New data shows women make 16% less than men
Gender pay gap at lowest point ever, but women still make 16% less than men 05:02

The pay gap between what U.S. women with a full-time job earn compared with their male peers is now the smallest on record, according to the Labor Department.

Women now make 84 cents for every $1 men earn for similar work, with a median weekly paycheck of $1,001 for female workers compared to $1,185 for men, federal data shows. Although that suggests women continue to face obstacles in the workplace, the latest figures also point to a measure of progress — a decade ago, on average women nationwide earned 78% of men's earnings. And when the U.S. government first started tracking pay by gender in 1979, the average working woman made 62% of what men in similar jobs earned.

Several factors are helping to reduce the gender pay gap, Julia Pollak, chief economist at ZipRecruiter, told CBS News. 

"Women are getting more education and they're having children later, so they're focusing on their careers more," she said. 

The pandemic has also played a role, boosting demand in some traditionally female-dominated professions while making working women's lives easier in other industries. Nurse practitioners, pharmacists and health services managers — jobs that are mostly done by women — have seen a large boost in pay in recent years, Pollak said.

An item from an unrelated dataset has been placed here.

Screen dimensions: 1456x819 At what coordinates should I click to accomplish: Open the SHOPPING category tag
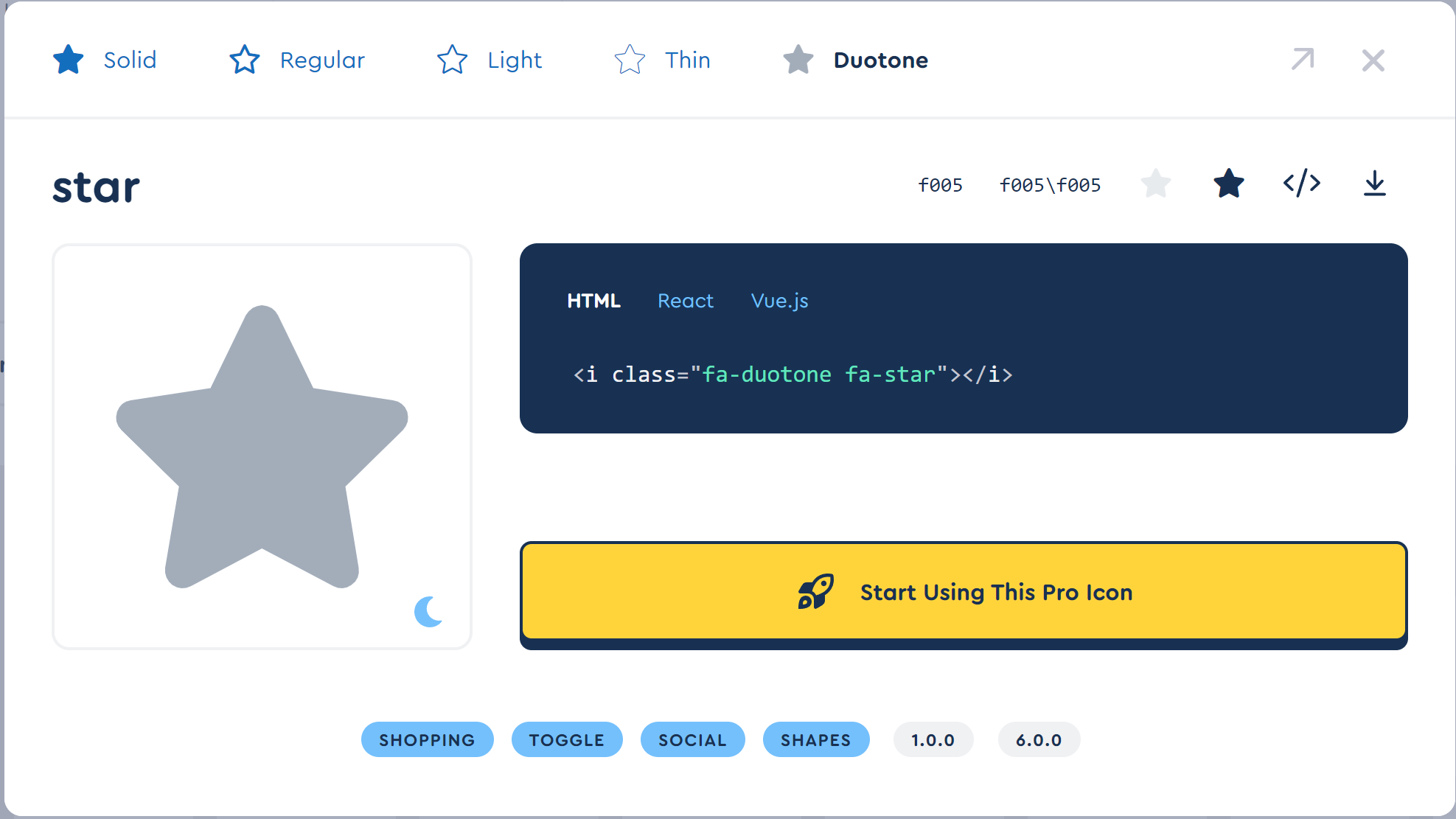click(x=427, y=739)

The shift to remote work and increased flexibility in some white-collar jobs has also had an effect, she added, making it easier for women, who still do most of the caretaking, to balance family and career.

"Norms are changing, more fathers are participating in child care, and women are increasingly entering male-dominated fields like construction and computer-related fields," Pollak said.

Although the gender pay gap persists, Pollak predicted the difference will continue to narrow, noting that the differential in earnings is even smaller for women ages 16 to 24.

"The younger generation of women are seeing themselves as career women first, and they are demanding to be treated equally in the workplace," she said. 

Government policy, such as those mandating increased paid family leave and greater subsidies for child care, can help close the gap even further, Pollak added.

For women workers who wonder if they're being underpaid, research is crucial — especially if they're applying for a position that doesn't disclose pay upfront. Especially in male-dominated fields, like technology and law, women are often less informed about the market rate for work and ask for lower salaries than men, Pollak said.

"Getting informed first, knowing what the pay is in that role, is crucial so you can negotiate and put your best foot forward," she said.